Task prompt ->
Could you write out the lines from the line with "This screenshot has width=1871, height=1554." up to and including the line with "[x=176, y=1149]", substituting "Remove" for "Delete" and leaving everything else unchanged?

** Start Provided information **

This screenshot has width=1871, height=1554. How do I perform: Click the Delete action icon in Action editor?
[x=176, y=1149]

** End Provided information **
** Start Provided information **

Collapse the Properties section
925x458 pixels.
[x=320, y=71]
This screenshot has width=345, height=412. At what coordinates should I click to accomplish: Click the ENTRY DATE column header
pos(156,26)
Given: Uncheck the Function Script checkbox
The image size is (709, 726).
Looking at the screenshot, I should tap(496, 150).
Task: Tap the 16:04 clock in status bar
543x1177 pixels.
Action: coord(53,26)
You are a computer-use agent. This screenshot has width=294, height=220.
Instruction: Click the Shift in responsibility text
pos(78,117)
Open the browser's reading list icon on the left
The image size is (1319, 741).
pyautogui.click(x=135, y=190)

** End Provided information **
** Start Provided information **

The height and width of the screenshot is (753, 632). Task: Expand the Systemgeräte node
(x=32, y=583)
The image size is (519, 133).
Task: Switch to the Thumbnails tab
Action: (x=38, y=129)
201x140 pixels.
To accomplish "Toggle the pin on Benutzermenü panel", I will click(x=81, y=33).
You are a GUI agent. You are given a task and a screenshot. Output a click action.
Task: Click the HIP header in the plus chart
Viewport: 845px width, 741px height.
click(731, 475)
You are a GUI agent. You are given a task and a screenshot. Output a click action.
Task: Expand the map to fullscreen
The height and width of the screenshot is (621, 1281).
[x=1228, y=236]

** End Provided information **

Solved exercise ->
This screenshot has width=1871, height=1554. How do I perform: Click the Remove action icon in Action editor?
[x=176, y=1149]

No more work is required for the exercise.